■ Jobs
1. Using the guide on multilingual URL structures, explain in one to three sentences why language is described as a more accurate basis than country for measuring traffic.
2. From the guide on multilingual URL structures, quote the part that opens with the words containing "Common approaches to" and closes with "the subdomain available.".

■ Source excerpt
Table of Contents
If you're translating your website to other languages, you'll likely want those pages to rank on global search engines too. This guide will walk you through a few things you'll need to consider regarding URL structures and publishing.
URL structure
Implementing a multi-language SEO strategy takes a significant amount of time and effort. Changing your URL structure after the initial implementation requires more effort and may negatively affect your current rankings. So it's important to pick a URL structure that can be kept in place for quite some time.
A quick overview of codes
Be sure to understand the language and country locale codes you will use on your site. Many people use these identifiers interchangeably, but to ensure strong performance, care should be taken.
Locale language codes refer to the common identifiers used to designate languages. A few specifications for this can be found in the footnotes. But generally, they are a 2 letter code, sometimes with a regional designation. For example, 'ja' is the code for the Japanese language, while 'jp' refers to Japan as a country.
Country codes are more standardized from a web perspective since Internet registrars work on a country-by-country basis. The same codes used in top-level domain suffixes are often used as a subdomain prefix for localized instances of a website.
Common approaches to URL structure
There are three common ways you can structure URLs for your multilingual website.
Top-Level Domains
Top-level domains are the least flexible and the most costly from a domain registration perspective. However, they are often considered the easiest to implement. Because you are registering a whole new domain, the locale code you use will need to be the same set by Internet registrars.
Since this will be country-specific, you will need to make decisions as to what language should be set as the default on the site for countries that may have a number of language choices.
Subdomains
Subdomains give greater flexibility because you won't need to register a new domain. However, you'll still need to modify your domain's DNS records in order to make the subdomain available.
Additionally, you can use the locale designation for language instead of a country identifier. This allows for multiple languages with different region codes and not just the country code.
Subdirectories
Subdirectories offer even more flexibility over subdomains. A subdirectory simply allows you to add the locale code within the URL path of your site. Similar to subdomains, these can be either country specific, language specific, or a mixture of both.
Also, with subdirectories you don't have to modify your DNS records, so it's a great solution for some hosting solutions where your control over the site is limited.
Measurement and tracking
Another concern is how you are going to measure the traffic to your localized sites and pages.
One common way to measure traffic based on different locales is to use country information. This information can be determined in a number of ways. First, in most cases, the browser is aware of the country. Often this is set when it is first setup/installed. The downside to this metric is that it doesn't tell us where the visitor is currently. Therefore many businesses choose to augment this data with GeoIP lookups. However, these lookups can still have some amount of inaccurate data.
Measuring traffic based on the country is very easy and will often be a part of your analytics package. Additionally, designing a URL structure that compliments this approach is simple and straightforward. However, due to the nature of using countries, your accuracy and confidence in the results might suffer.
Another way to measure your traffic is to use language. Language tends to be a more accurate approach since users tend only to use languages they understand. Since this is a setting that directly affects how the browser works, it's a safer assumption that most visitors have their language settings 'correct'. (Remember that 'correctness' is relative to the user). Most analytics packages also include statistics based on language as a default.
A more complex approach to international traffic measurement is to use a hybrid approach of using language AND country. In this approach, measurement is done for traffic where there is a correlation between the data points (IE if a visitor's browser is set to US and English...and GeoIP shows they are likely in the US). While this approach raises confidence in our measurements, we might also be ignoring important data points.

■ Entries provided
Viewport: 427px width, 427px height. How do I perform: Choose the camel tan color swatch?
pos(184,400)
--
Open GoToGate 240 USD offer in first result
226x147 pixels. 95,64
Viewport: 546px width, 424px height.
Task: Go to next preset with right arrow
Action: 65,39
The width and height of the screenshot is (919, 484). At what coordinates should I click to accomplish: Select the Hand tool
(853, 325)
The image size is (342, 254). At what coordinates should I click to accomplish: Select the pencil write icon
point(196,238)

■ Answers to each task
1. Language is more accurate because users tend to use only languages they understand. The language setting also directly affects how the browser works, so it is a safer assumption that most visitors have it set correctly.

2.
Common approaches to URL structure
There are three common ways you can structure URLs for your multilingual website.
Top-Level Domains
Top-level domains are the least flexible and the most costly from a domain registration perspective. However, they are often considered the easiest to implement. Because you are registering a whole new domain, the locale code you use will need to be the same set by Internet registrars.
Since this will be country-specific, you will need to make decisions as to what language should be set as the default on the site for countries that may have a number of language choices.
Subdomains
Subdomains give greater flexibility because you won't need to register a new domain. However, you'll still need to modify your domain's DNS records in order to make the subdomain available.